なぜ社内に”自前のAI”を持つのか──ローカルLLMを立てた目的と、AIと組んで分かったこと

生成AIは、もはや仕事に欠かせない相棒です。けれど便利さに比例して、別の感情も育っていないでしょうか。「このデータ、外に出していいのか」「ここまで依存して、もし止まったら」――そんな引っかかりです。

当社が社内マシン『GX10』に自前のローカルLLMを立てたのは、流行りに乗ったからではありません。明確な“目的”があったからです。

本記事は構築手順書ではなく、「なぜローカルなのか」という目的と、AI(Claude Code)を相棒に組み上げる中で見えてきたことを、現場の言葉でお伝えします。

なぜローカルなのか──「守りたいもの」と「止めたくないもの」

ローカルLLMを立てる理由は、突き詰めると3つに集約されました。

目的 解決したい不安
データ主権 機密文書や顧客情報を、社外のAIに渡したくない
可用性 提供側の都合(仕様変更・規制・障害)で、ある日業務が止まるのを避けたい
自由度 使うほど増えるAPI課金や制限を気にせず、用途に合わせて自由に使い倒したい

クラウドAIの“賢さ”には及ばなくても、「外に出さず、止まらず、気兼ねなく使える」AIには独自の価値があります。これがエッジAIの本質です。

何に使うのか──“そこそこ賢いAI”を社内で使い倒す

目的が定まると、用途も具体化します。実際にGX10で動かしているのは、Googleの『Gemma』とAlibabaの『Qwen』。社内文書の要約、PDFの読み取り、音声の文字起こし、社内向けの質問応答といった“地味だが効く”業務が対象です。

ポイントは「1つの万能AIを選ばない」こと。速さ重視ならGemma、正確さ重視ならQwen、と目的ごとにモデルを使い分ける。これはローカルだからこそできる贅沢です。

作って実感した、AIと組む3つのコツ──任せきりでは進まない

今回の構築は、AI(Claude Code)と対話しながら進めました。コマンドや設定をAIに相談し、提案を実機で試す、という進め方です。効率は劇的に上がりましたが、“AIに任せきり”では進まない場面も多くありました。そこで身についたコツが3つあります。

  • ① 環境の前提を、最初に渡す。 「最新GPU搭載機で」「OSはこれ」と前提を伝えないと、AIは一般的な(=この環境では的外れな)手順を返します。聞き方が曖昧だと、答えも曖昧になります。
  • ② エラーは“全文”を渡す。 こちらで要約して渡すと原因がぼやけ、AIも迷走します。ログをそのまま見せるのが、解決への最短ルートでした。
  • ③ 提案は鵜呑みにせず、実機で検証する。 もっともらしい回答が必ずしも正解とは限りません。
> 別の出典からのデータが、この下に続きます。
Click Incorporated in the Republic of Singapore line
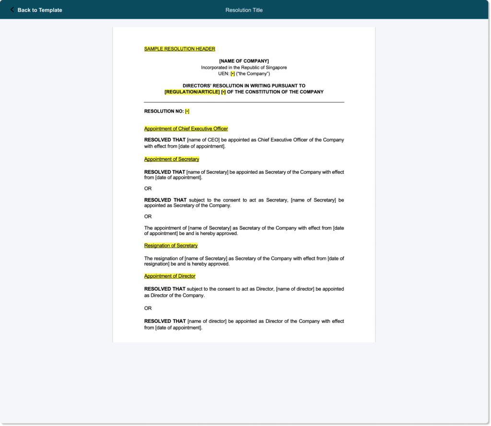 click(x=244, y=68)
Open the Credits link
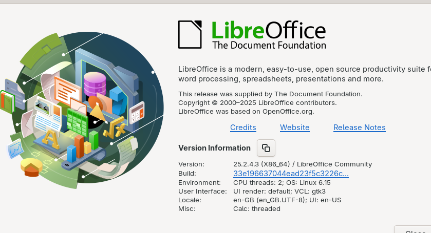The image size is (431, 233). [x=243, y=128]
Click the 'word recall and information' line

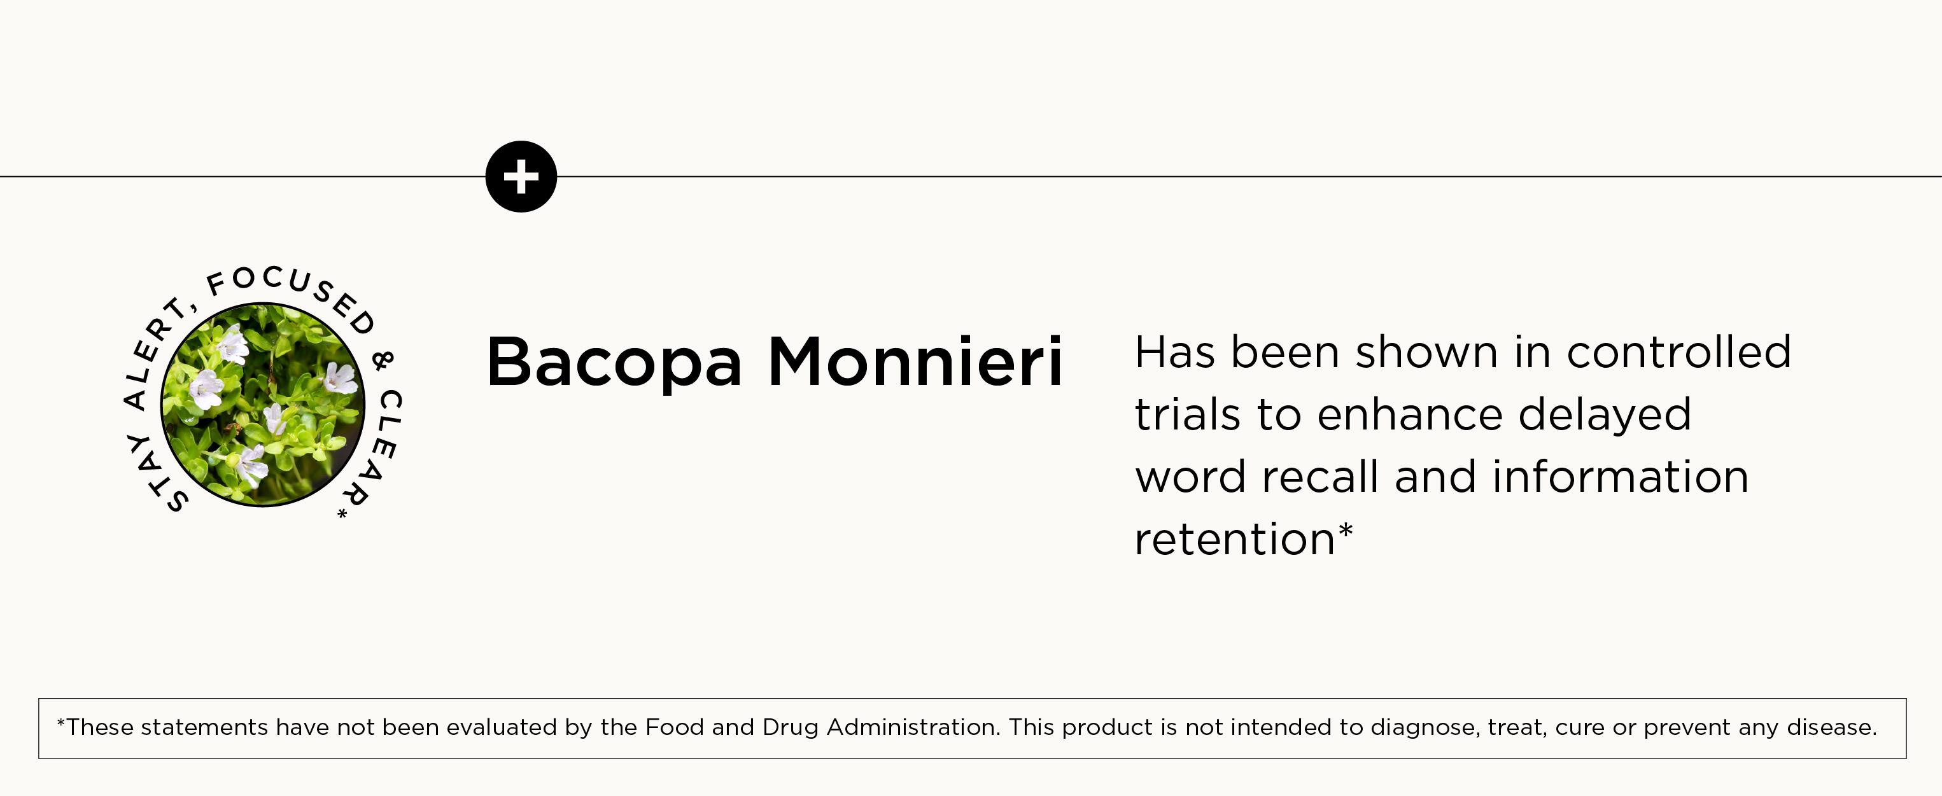pos(1441,477)
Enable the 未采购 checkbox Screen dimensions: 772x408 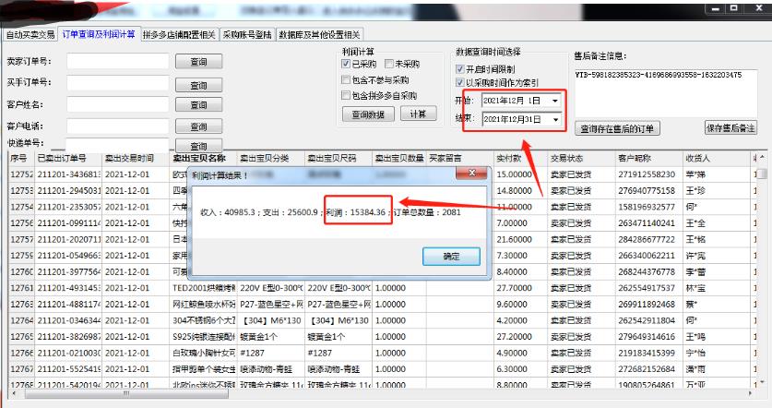pos(389,65)
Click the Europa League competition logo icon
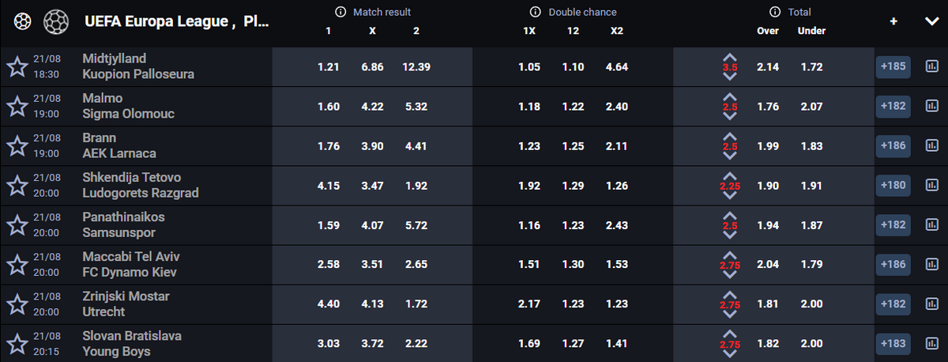The image size is (948, 362). point(55,21)
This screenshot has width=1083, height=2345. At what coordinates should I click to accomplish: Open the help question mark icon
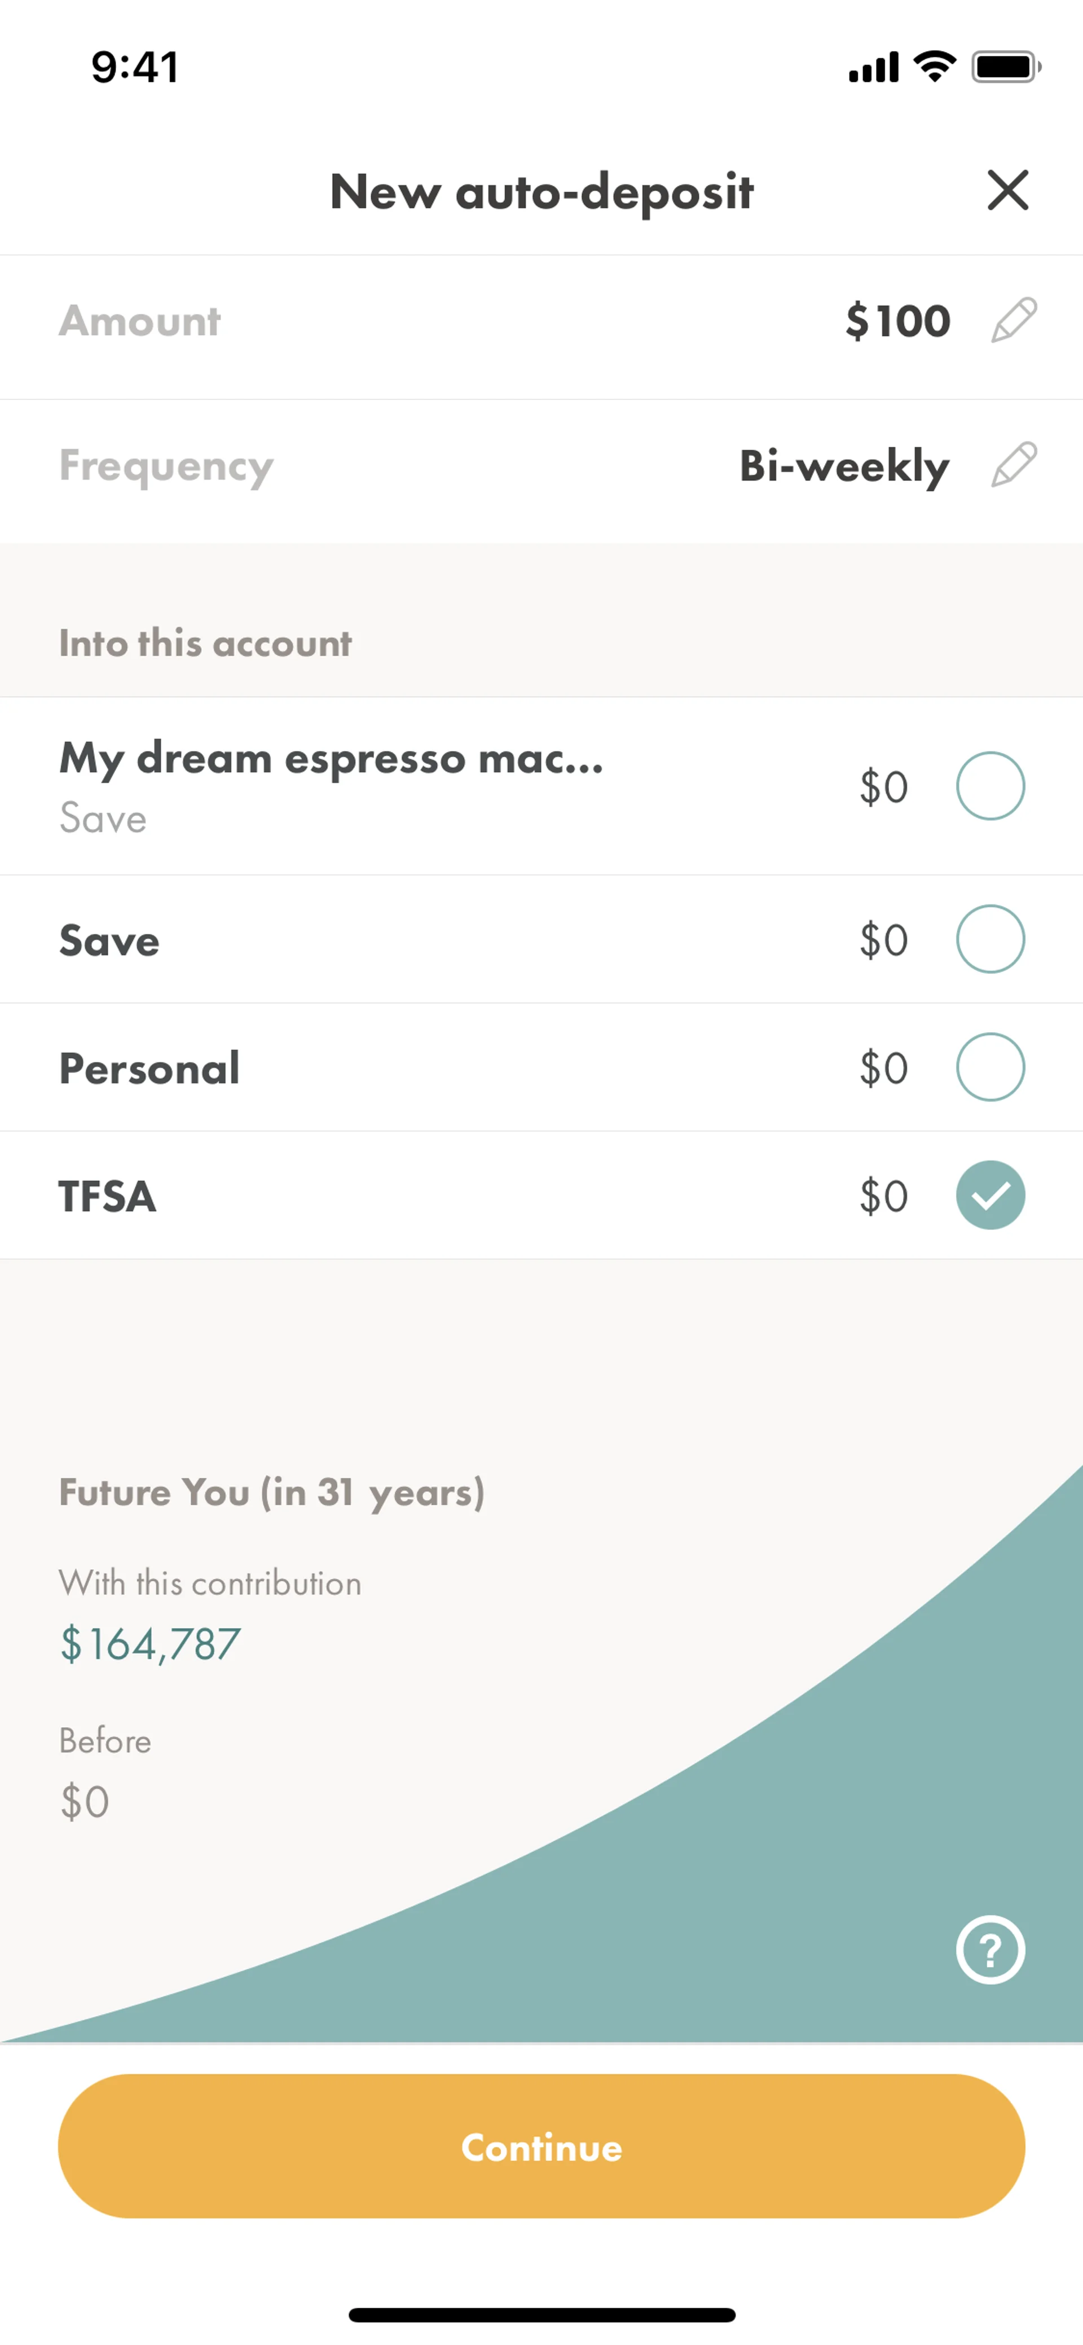tap(990, 1949)
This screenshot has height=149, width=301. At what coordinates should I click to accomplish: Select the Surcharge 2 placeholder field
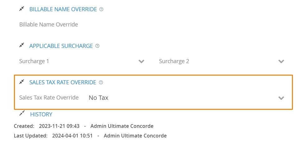click(x=221, y=61)
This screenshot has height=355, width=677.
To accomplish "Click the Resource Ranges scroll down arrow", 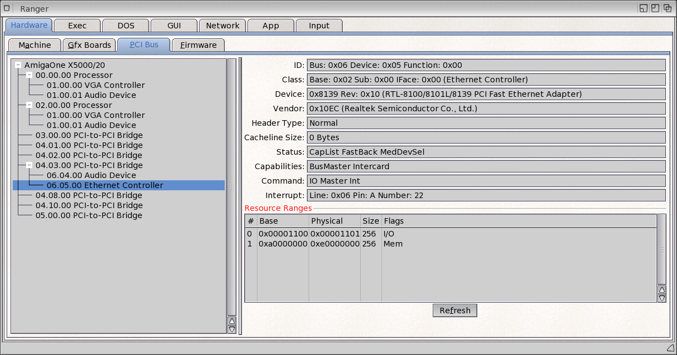I will tap(661, 298).
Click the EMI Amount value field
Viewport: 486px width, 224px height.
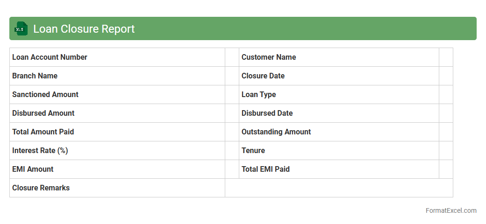(232, 169)
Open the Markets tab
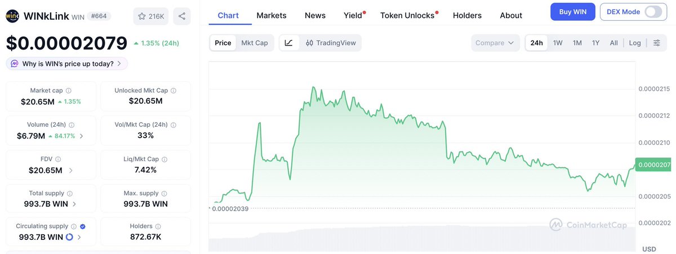676x254 pixels. tap(272, 15)
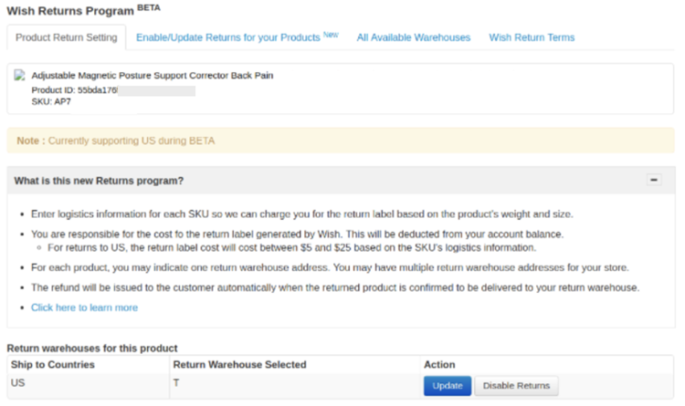
Task: Click the yellow BETA note banner
Action: 340,141
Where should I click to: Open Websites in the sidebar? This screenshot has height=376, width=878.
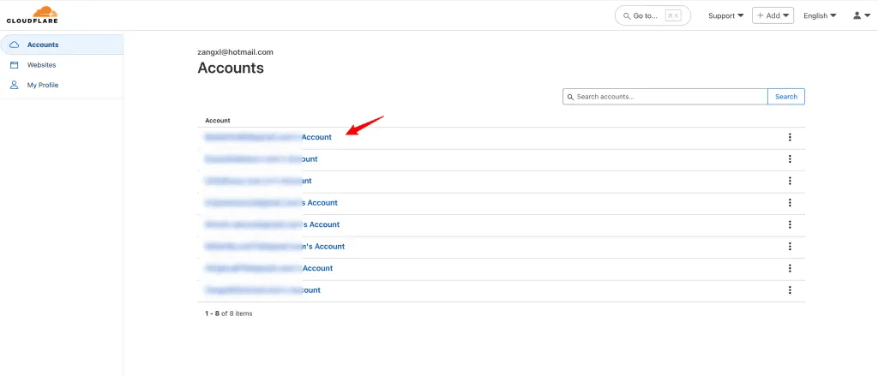point(41,65)
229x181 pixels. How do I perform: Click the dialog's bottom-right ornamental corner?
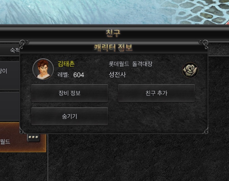click(205, 131)
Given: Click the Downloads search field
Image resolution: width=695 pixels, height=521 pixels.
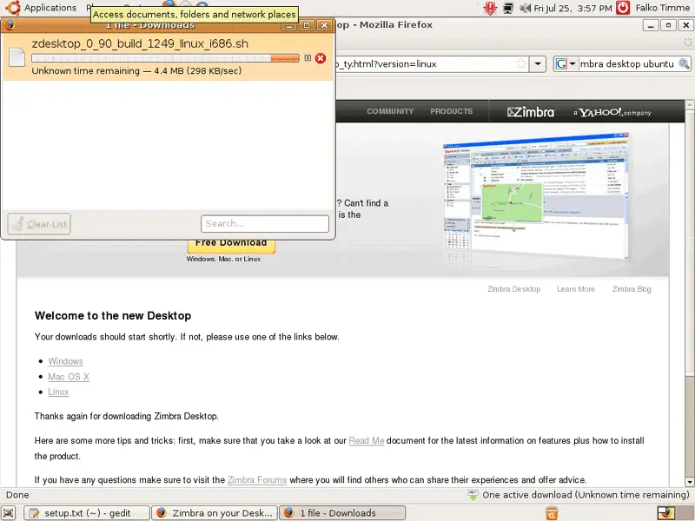Looking at the screenshot, I should (265, 224).
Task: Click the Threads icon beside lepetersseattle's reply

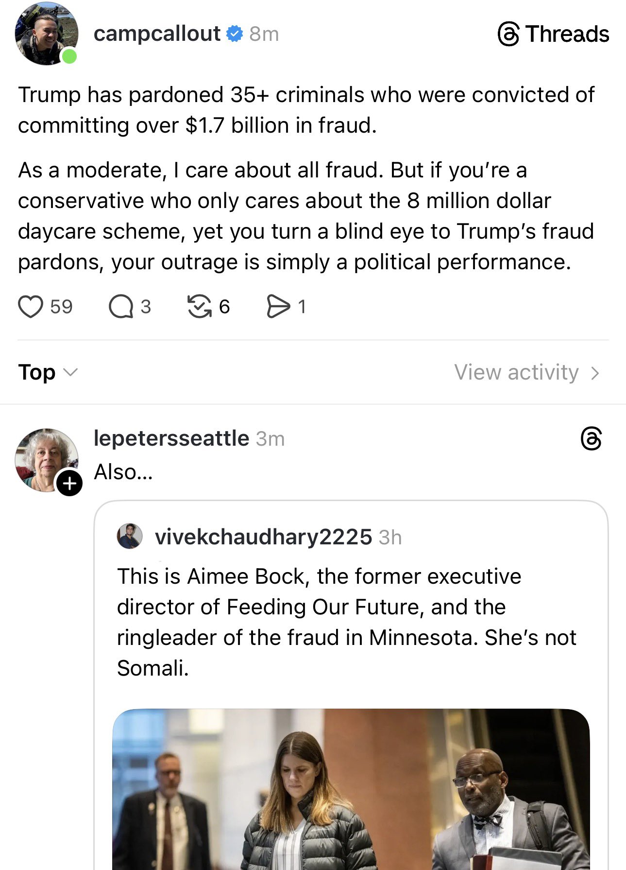Action: [x=591, y=439]
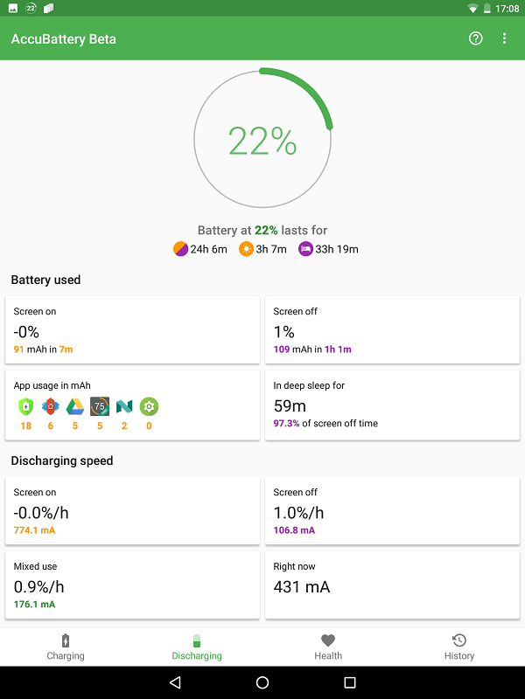
Task: Switch to the Health tab
Action: click(x=328, y=647)
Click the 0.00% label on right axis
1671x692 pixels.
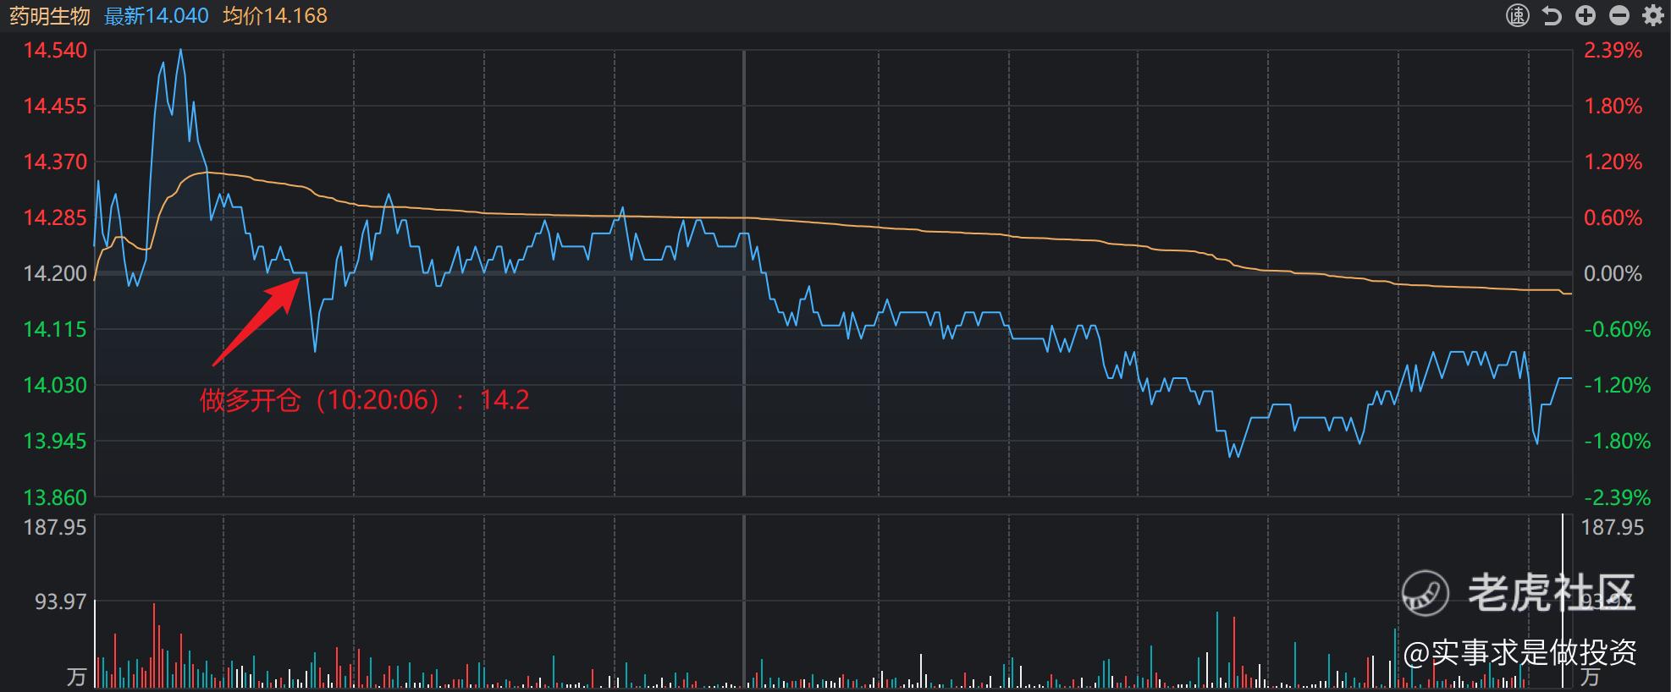(x=1613, y=273)
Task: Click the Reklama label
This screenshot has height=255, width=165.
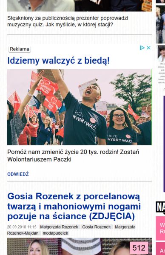Action: [x=20, y=49]
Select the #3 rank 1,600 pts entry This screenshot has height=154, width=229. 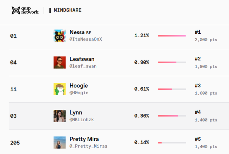tap(206, 89)
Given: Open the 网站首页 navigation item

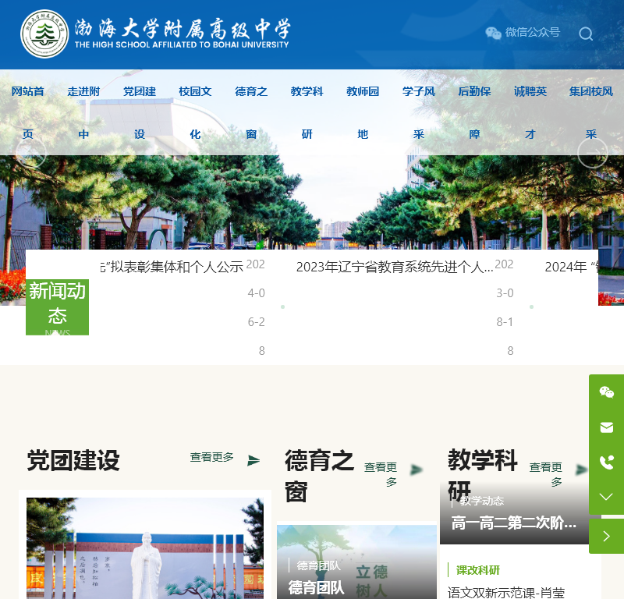Looking at the screenshot, I should pos(28,113).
動かして確かめる一手間が、結局いちばん速いのです。

失敗が教えてくれたこと──最新ハードの“宿命”と、AIの限界

つまずき:最新すぎて、AIも知らなかった
GX10のGPUは世代が新しく、AIの学習データにもまだ載っていないほど。音声合成の起動エラーは、AIの“一般論”では解けませんでした。最終的にはエラーログを一緒に読み解き、原因(GPU向けコード生成の非対応)を切り分けて回避。「最新ハードは速いが、ソフトの対応待ちがある」という宿命を、身をもって学びました。

ここに、AIと組む時代の本質があります。AIは“調べ物と手数”を高速化する最強の相棒。しかし未知の領域の“最後の切り分け”は、人間の仕事として残る。だからこそ、AIを使いこなす人材の価値はむしろ上がっています。

まとめ──ローカルAIは「目的」から逆算する

ローカルLLMは、手順をなぞれば誰でも立てられます。けれど大事なのは、その手前の「なぜ立てるのか」です。

  • データ主権・可用性・自由度――守りたいものから逆算して設計する
  • モデルは1つに絞らず、目的で使い分ける
  • 構築はAIと組めば加速する。ただし前提とログを渡し、最後は人が検証する

「便利だけど、ちょっと不安」――そのモヤモヤは、社内に“自前のAI”を持つことで、かなり晴れます。御社の「守りたいもの」は何でしょうか。そこから、ローカルAIの設計は始まります。